**Prompt:**
Your answer should be the lines below from the one holding "מאגר התמיכה של ארגז החול לפרטיות (70, 2073)" through the one holding "[העתקת הקישור שמפנה לקטע הזה: דוגמה של", copied exactly and with nothing else.

**Information provided:**
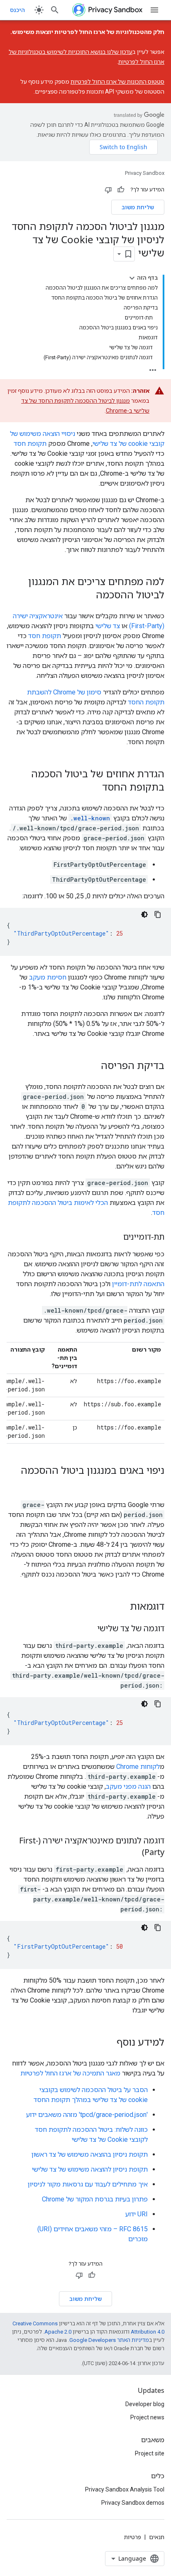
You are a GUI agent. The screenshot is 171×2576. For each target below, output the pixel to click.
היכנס (17, 10)
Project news (147, 2417)
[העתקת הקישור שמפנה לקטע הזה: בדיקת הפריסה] (92, 1066)
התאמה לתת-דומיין (138, 1284)
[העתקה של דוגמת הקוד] (157, 914)
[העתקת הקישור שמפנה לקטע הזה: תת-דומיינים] (115, 1237)
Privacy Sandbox (144, 173)
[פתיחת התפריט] (154, 10)
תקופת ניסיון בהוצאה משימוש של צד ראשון (90, 2154)
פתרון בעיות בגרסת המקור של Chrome (95, 2199)
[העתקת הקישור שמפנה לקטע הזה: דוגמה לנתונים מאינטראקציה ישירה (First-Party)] (133, 1853)
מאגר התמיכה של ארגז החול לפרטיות (70, 2073)
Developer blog (144, 2404)
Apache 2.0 (57, 2332)
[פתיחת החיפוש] (55, 10)
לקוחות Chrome (138, 1767)
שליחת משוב (138, 207)
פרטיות (132, 2537)
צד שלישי (107, 626)
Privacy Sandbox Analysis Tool (124, 2489)
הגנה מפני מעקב (128, 1786)
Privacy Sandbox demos (132, 2502)
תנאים (156, 2537)
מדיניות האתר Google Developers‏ (109, 2340)
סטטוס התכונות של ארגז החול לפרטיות (117, 81)
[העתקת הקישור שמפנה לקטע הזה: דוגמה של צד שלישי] (89, 1629)
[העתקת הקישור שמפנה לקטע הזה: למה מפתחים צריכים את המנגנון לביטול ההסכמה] (87, 595)
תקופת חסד (30, 443)
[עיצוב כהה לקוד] (144, 914)
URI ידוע (136, 2214)
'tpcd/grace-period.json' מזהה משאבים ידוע (87, 2115)
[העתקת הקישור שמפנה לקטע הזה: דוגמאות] (121, 1607)
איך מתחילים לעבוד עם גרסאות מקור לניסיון (88, 2184)
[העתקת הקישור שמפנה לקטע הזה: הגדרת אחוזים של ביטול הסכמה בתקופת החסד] (94, 788)
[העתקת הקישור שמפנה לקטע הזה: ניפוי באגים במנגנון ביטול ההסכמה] (156, 1484)
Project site (149, 2453)
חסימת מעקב (47, 977)
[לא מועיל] (108, 190)
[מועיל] (121, 190)
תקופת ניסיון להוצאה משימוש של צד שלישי (90, 2169)
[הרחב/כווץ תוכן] (132, 278)
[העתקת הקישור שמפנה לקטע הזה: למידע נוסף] (108, 2043)
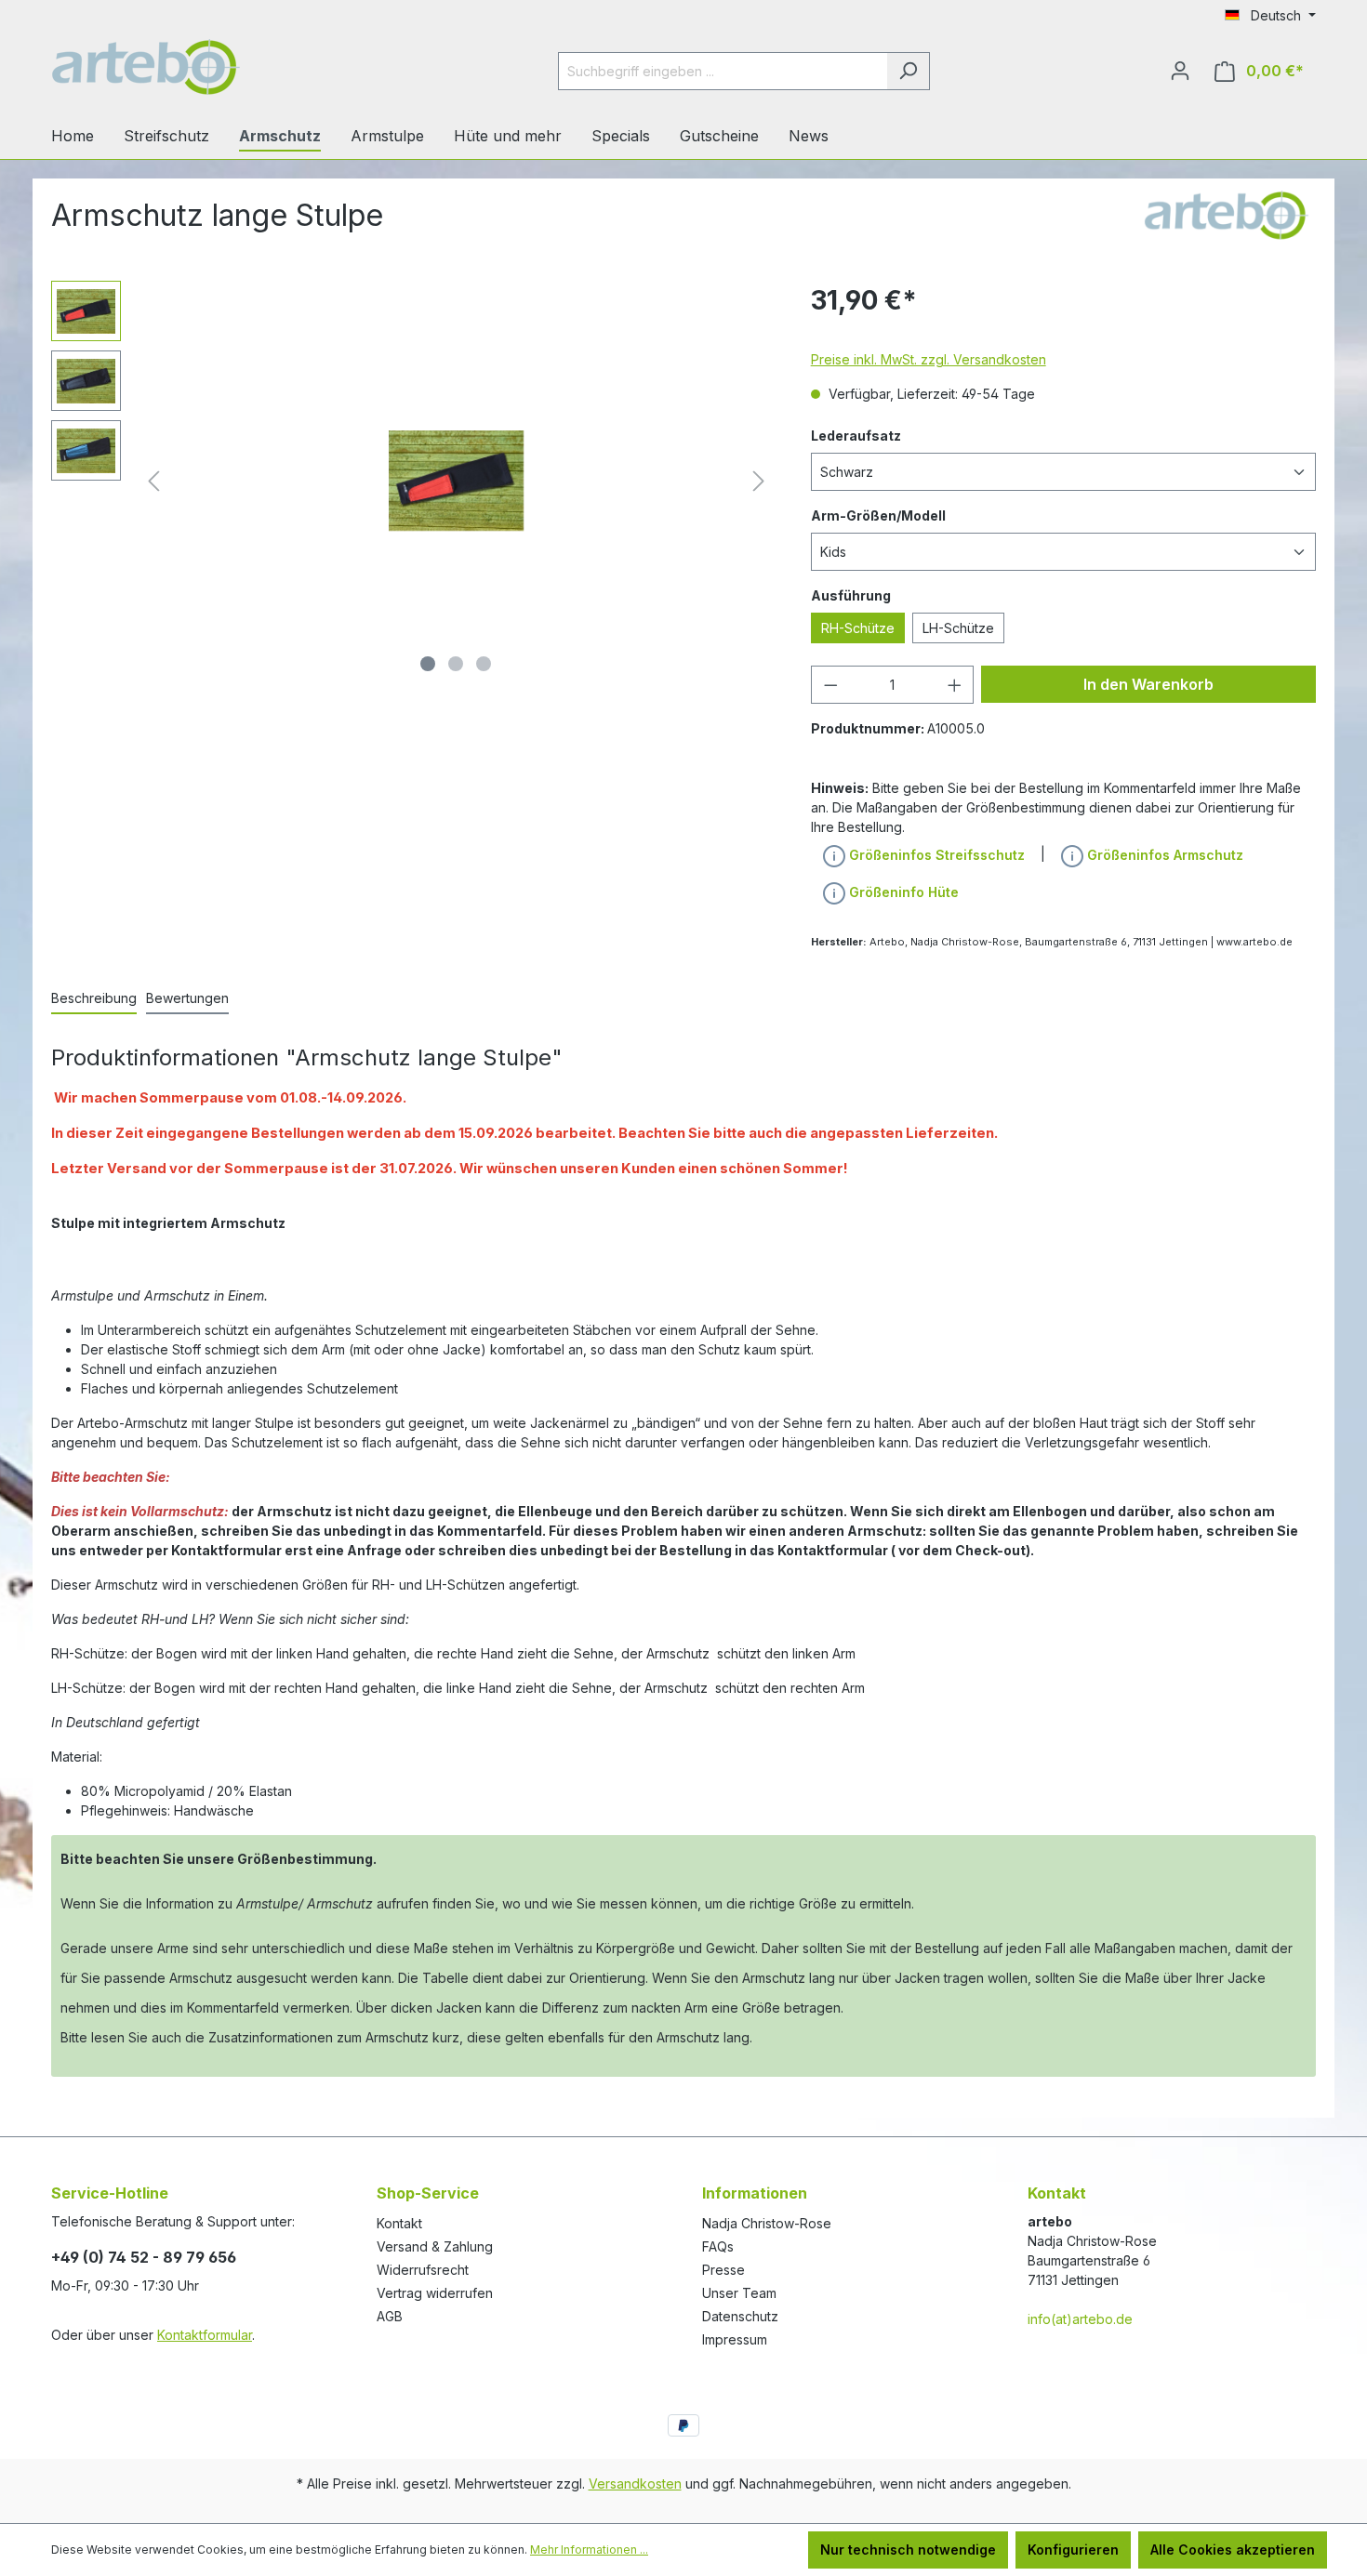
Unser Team (739, 2293)
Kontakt (399, 2223)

**Solution to the problem:**
מאגר התמיכה של ארגז החול לפרטיות (70, 2073)
Developer blog (144, 2404)
Apache 2.0 (57, 2332)
[פתיחת החיפוש] (55, 10)
לקוחות Chrome (138, 1767)
שליחת משוב (138, 207)
פרטיות (132, 2537)
צד שלישי (107, 626)
Privacy Sandbox Analysis Tool (124, 2489)
הגנה מפני מעקב (128, 1786)
Privacy Sandbox demos (132, 2502)
תנאים (156, 2537)
מדיניות האתר Google Developers‏ (109, 2340)
סטטוס התכונות של ארגז החול לפרטיות (117, 81)
[העתקת הקישור שמפנה לקטע הזה: דוגמה של צד שלישי] (89, 1629)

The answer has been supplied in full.